Branch offices can be a double-edged sword, depending on an employee’s role in the organization. For product managers and other businesspeople, branches are a great way to expand into new geographic markets, grow the customer base and drive revenue.
But for CIOs and IT managers, branch offices can be a headache, increasing the scope and complexity of security, resiliency and connectivity. Now, software-defined networking and network-functions virtualization can alleviate those headaches, while also providing operational flexibility and technology future proofing. Here’s how.
Software-Defined Networks Help to Maximize Connections
Branch offices that were established some time ago may be due for IT upgrades. As with their greenfield counterparts, connectivity is a primary area of focus. For example, to ensure uptime and productivity, brownfield and greenfield branches often need multiple broadband connections from different providers. But that redundancy may come at a price if one or more of those backup connections sits unused most of the time. Software-defined WAN eliminates that waste by making it easy to match each traffic type with the appropriate connection.
Suppose the backup is satellite or 4G LTE cellular. When there’s no outage, a gateway such as Juniper’s SRX series can route bandwidth-intensive, mission-critical data over the primary connection, while the backup handles low-priority or low-bandwidth traffic. That way, the organization is always using every connection it pays for, and less important traffic doesn’t clog up the primary link. If an outage does occur, the gateway automatically makes the switch.

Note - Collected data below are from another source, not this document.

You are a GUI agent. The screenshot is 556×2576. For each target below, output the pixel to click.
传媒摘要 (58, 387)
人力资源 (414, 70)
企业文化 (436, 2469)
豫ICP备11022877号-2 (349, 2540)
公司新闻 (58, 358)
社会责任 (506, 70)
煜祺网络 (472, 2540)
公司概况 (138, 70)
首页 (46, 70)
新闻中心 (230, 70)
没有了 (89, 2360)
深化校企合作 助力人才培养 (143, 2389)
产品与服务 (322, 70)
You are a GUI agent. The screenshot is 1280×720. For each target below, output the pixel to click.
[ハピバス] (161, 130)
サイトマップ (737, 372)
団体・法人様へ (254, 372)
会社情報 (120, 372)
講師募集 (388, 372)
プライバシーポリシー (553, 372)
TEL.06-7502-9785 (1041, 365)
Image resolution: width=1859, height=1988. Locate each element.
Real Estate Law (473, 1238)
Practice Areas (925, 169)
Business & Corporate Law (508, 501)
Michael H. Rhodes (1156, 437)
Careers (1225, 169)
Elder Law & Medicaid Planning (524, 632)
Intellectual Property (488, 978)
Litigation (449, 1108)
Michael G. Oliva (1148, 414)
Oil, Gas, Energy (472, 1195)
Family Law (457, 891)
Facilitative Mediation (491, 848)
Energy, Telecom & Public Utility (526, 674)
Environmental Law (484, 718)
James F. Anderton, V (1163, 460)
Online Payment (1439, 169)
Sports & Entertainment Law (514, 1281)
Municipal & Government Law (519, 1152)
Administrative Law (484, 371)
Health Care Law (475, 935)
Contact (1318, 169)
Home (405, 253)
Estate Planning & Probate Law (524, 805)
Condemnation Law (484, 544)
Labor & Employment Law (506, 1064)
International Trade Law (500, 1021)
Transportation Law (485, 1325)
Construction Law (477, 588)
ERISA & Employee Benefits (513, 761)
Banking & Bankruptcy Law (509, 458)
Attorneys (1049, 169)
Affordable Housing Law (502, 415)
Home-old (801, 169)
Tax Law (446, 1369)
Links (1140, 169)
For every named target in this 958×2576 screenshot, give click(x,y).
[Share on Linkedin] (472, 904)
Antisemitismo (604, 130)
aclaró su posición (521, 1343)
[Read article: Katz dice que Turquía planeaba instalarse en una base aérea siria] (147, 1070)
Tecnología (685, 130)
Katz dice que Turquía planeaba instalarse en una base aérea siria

Centralized Network Management Simplifies IT Work
For both greenfield and brownfield branches, customer premise equipment, such as Juniper’s NFX series, is another key consideration. Unlike older CPEs, for which firmware upgrades were the extent of their upgradeability, these next-generation endpoints are full-blown compute platforms. If a branch needs a firewall, for example, administrators can simply load the software on the CPE. Forward-looking flexibility also goes up, because as business needs change or IT architectures evolve, staff can load additional software to support those changes, too.
Newer CPEs also contribute to resiliency and performance when multiple routing connections exist. For example, they can make choices based on the latency requirements of each application.
Orchestration software, such as Juniper’s Contrail, provides a centralized way to manage all of these nodes. That’s especially valuable when it comes to functions such as implementing security policies. If the business has virtual networks, say something like Infrastructure as a Service, the orchestration software can connect them into an environment that’s easy for IT staff to manage.
Orchestration software also can automate tasks, and that frees up staff to focus on activities that make more meaningful contributions to the company’s bottom line and its competitiveness. Consider a situation in which an organization needs to ship new endpoints to a branch office. Branch employees could simply plug the devices into a network connection, where they would automatically look for the orchestration server. That server would then provision the appropriate software and policies. No more trekking to each branch to deploy new hardware or software.
Use cases like that are an example of what makes the underlying concept of network-functions virtualization so attractive to growing businesses. It enables the extensive automation that’s key for scaling up and managing networks gracefully and cost-effectively.